*** Opening of Extracted records ***

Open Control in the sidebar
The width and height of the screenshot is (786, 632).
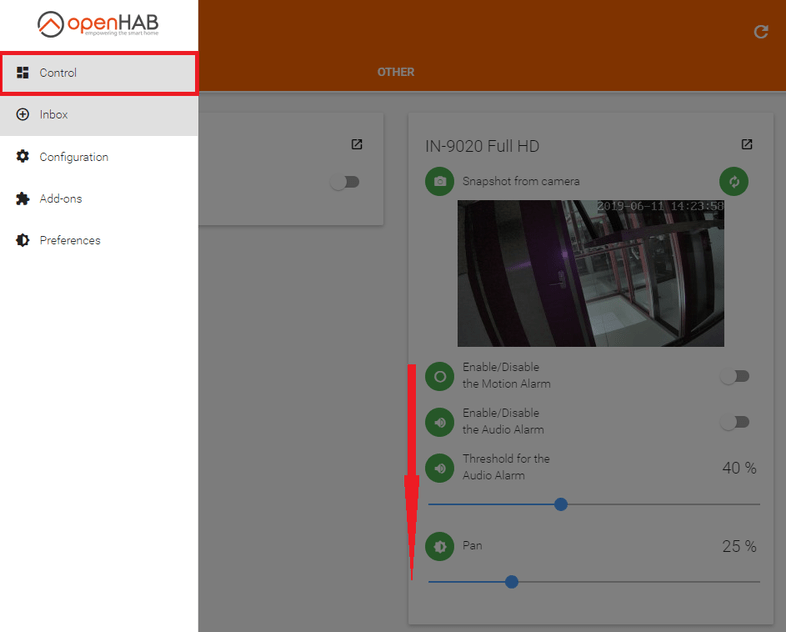click(x=98, y=73)
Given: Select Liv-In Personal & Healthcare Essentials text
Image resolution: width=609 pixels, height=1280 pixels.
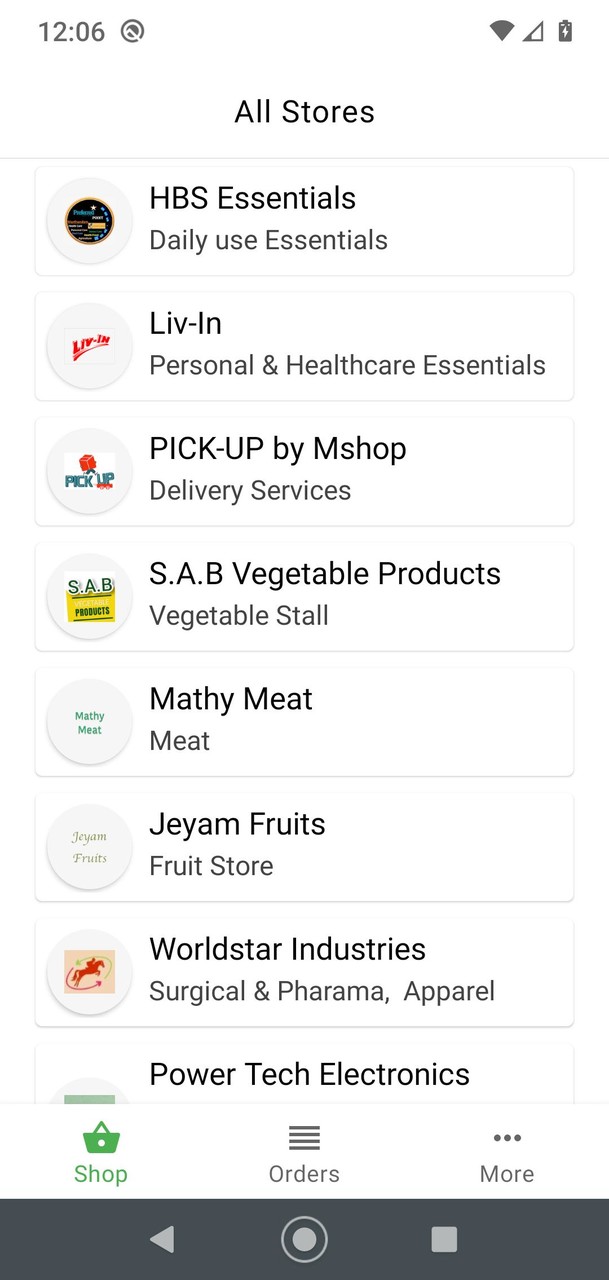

*** Close of Extracted records ***

◆ What is required
Your answer must contain the full data, repeated exactly, without pictures.

◆ Written response
Open Control in the sidebar
The width and height of the screenshot is (786, 632).
click(x=98, y=73)
Given: Select Liv-In Personal & Healthcare Essentials text
Image resolution: width=609 pixels, height=1280 pixels.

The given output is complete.